About four-in-ten (41%) say that, in the long run, Bush will be an unsuccessful president, up from 27% in January and the highest percentage expressing that view since he took office. About a quarter (26%) believe Bush will be successful * down 10 points since January * while 30% say it is too early to tell.
The latest national survey by the Pew Research Center for the People & the Press, conducted Oct. 6-10 among 1,500 adults, finds the president beset by problems on multiple fronts. The president's overall job approval rating has slipped to 38%. And on a number of issues, ranging from the federal budget deficit to relations with U.S. allies, majorities or pluralities say that Bush's policies have made things worse, not better.
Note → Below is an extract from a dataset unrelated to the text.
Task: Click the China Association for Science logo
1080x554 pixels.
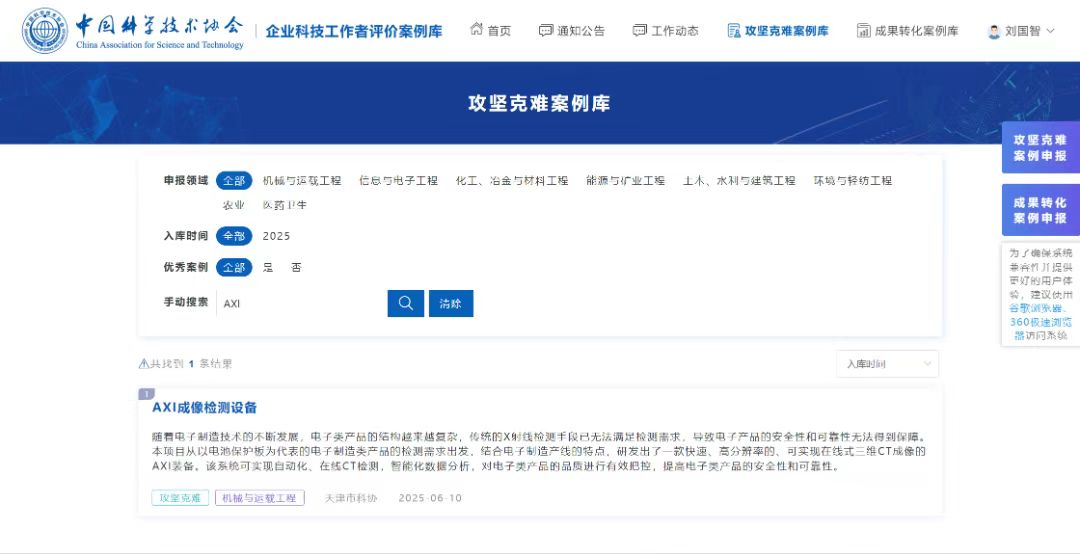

In advance of Iraq's Oct. 15 constitutional referendum, public opinion on the war has taken a negative turn. For the first time since the war began, a majority of Americans (53%) say the U.S. military effort there is not going well. Half of Americans now say the decision to use military force in Iraq was wrong, up from 44% last month. Support for keeping U.S. forces in Iraq, which had remained stable over the past year, also has declined. As many Americans now say the U.S. should bring its troops home as soon as possible as favor keeping the troops there until Iraq is stable (48% vs. 47%).
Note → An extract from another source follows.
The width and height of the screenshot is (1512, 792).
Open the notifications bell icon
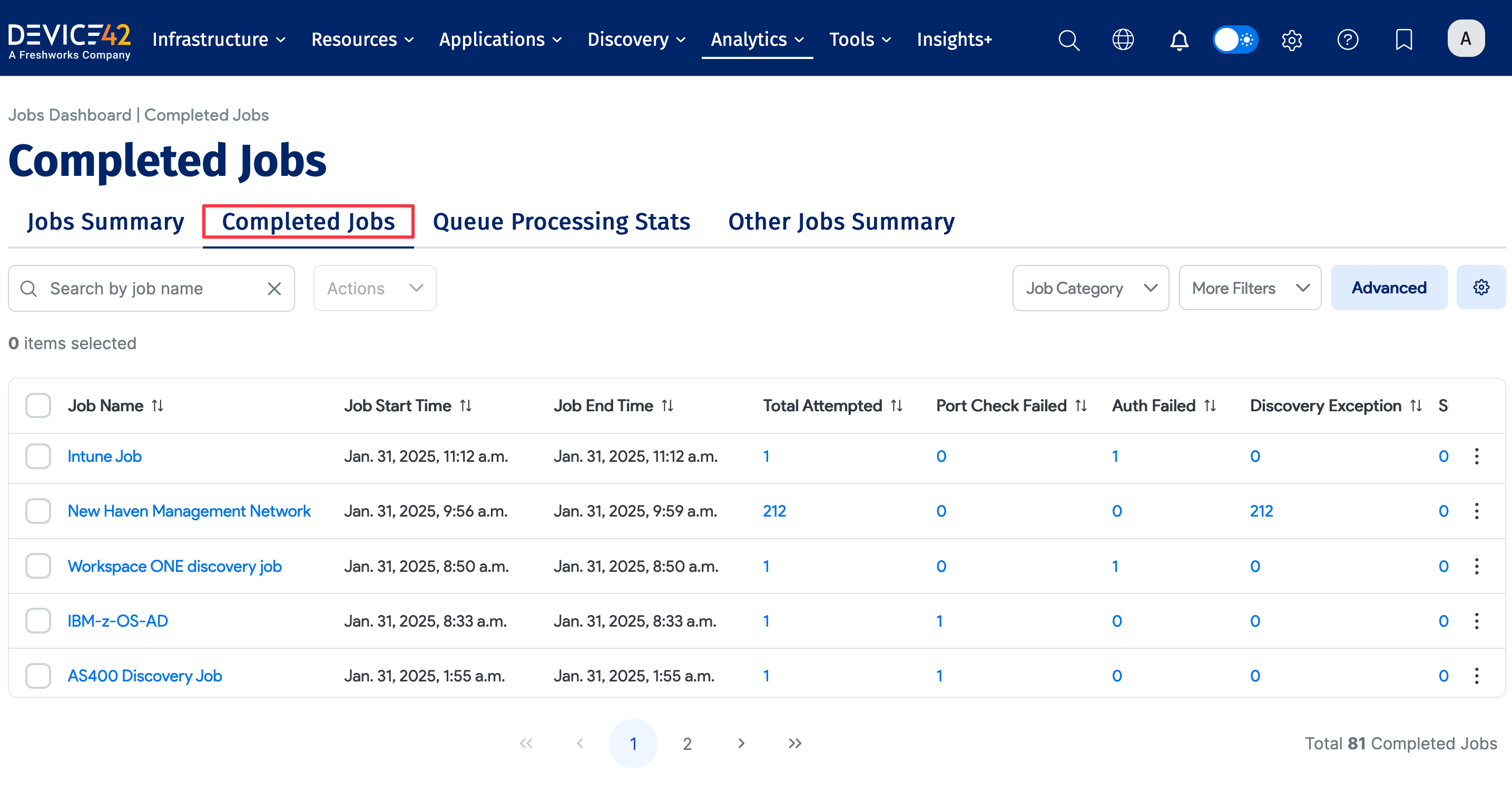[1179, 39]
While the presidential election is still more than three years off, Bush's problems are fueling a widespread desire for change. By a sizable margin (69%-25%), more Americans say that as they look ahead to the next election, they would prefer to see a president who offers different policies from the Bush administration rather than one offering programs similar to the Bush administration's. By comparison, as the Clinton administration was nearing the end of its tenure in June 2000, far fewer people expressed a desire for a change of course (52%).
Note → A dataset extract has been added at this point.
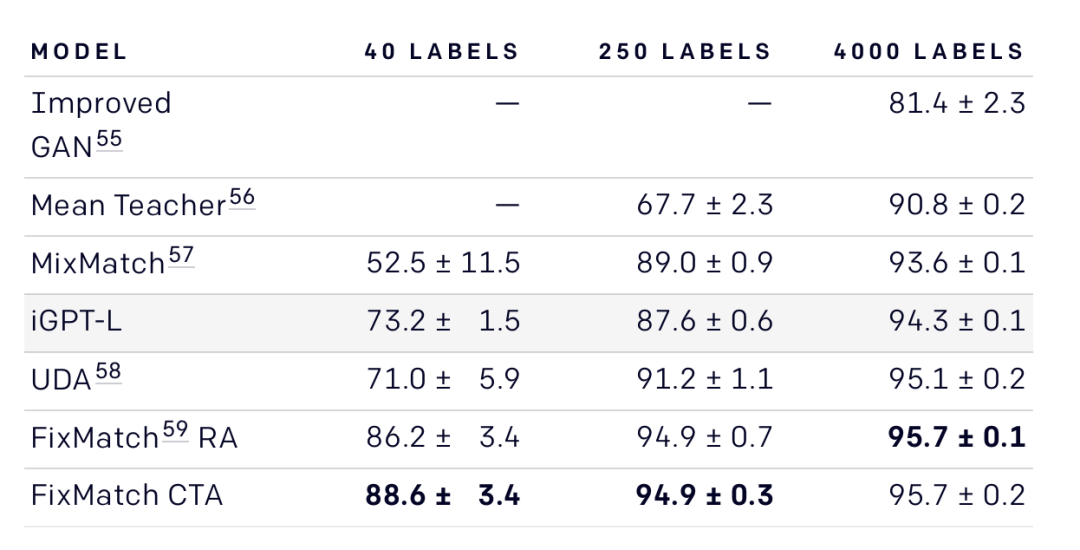Open footnote 56 beside Mean Teacher

(242, 200)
Similarly, more people now believe that Bush will be viewed as an unsuccessful president than said that about President Clinton at any point in his administration. In October 1994, a low point of Clinton's presidency and just a month before the Republicans gained control of Congress, roughly a third (35%) believed Clinton would go down as an unsuccessful president, compared with 41% who say that about Bush currently. However, more people also think Bush will ultimately be successful than expressed that opinion about Clinton in October 1994 (26% vs. 14%).
WASHINGTON - The building blocks of
President Bush's career — his credibility and image as a strong and competent leader — have been severely undercut by self-inflicted wounds, leading close allies to fret about his presidency. They say he's lost his way.
These senior Republicans, including past and current White House advisers, say they believe the president can find his way back into people's hearts but extreme measures need to be taken. Shake up his staff, unveil fresh policies, travel the country and be more accountable for his mistakes — these and other solutions are being discussed at the highest levels of the GOP.
But first this question: How did this happen?
Bush built an image as a straight-talking politician as governor of Texas and a candidate for president. Running to replace the Clinton administration in 2000, he raised his right hand at nearly every campaign event and swore to uphold the dignity and honor of the presidency.
The vow was not just a reference to the Monica Lewinsky sex scandal. It was a nod at every ethical question that ever hovered over
President Clinton, any blurring of what Bush viewed as a clear bright line between right and wrong.
"In my administration, we will ask not only what is legal but what is right, not just what the lawyers allow but what the public deserves," Bush said Oct. 26, 2000.
Five years later, senior White House adviser I. Lewis "Scooter" Libby was accused of covering up his involvement in the
CIA leak case, an investigation that raises questions about the role played by Bush confidant Karl Rove and Vice President
Dick Cheney to discredit an
Iraq war critic.
The case cuts at the president's hard-earned credibility.
In June 2004, Bush said he stood by his pledge to "fire anybody" in his administration shown to have leaked Valerie Plame's name. His press secretary, after checking with Libby and Karl, assured the public that neither man had anything to do with the leak.
It turns out they both were involved, though Rove has not been charged and neither man has been charged with breaking the law against revealing the identity of an undercover agent.
The president's own supporters call that a Clintonesque distinction that violates the spirit of Bush's pledge from 2000. Some say Bush should publicly chastise Libby and Rove while insisting on a public accounting of Cheney's role.
A White House official privately put it this way: Bush has to step up somehow and be accountable.
How can Bush change this? Many are suggesting a shake up in the white house, new blood and new ideas can turn him around. I completely agree, he needs to seperate himself from those involved in the Plame scandal and bring in fresh blood. Trying to make new issues to overshadow the old ones isn't going to work.
How many think a pull out in Iraq will happen around the '08 election and a small pull out may happen around the '06 election?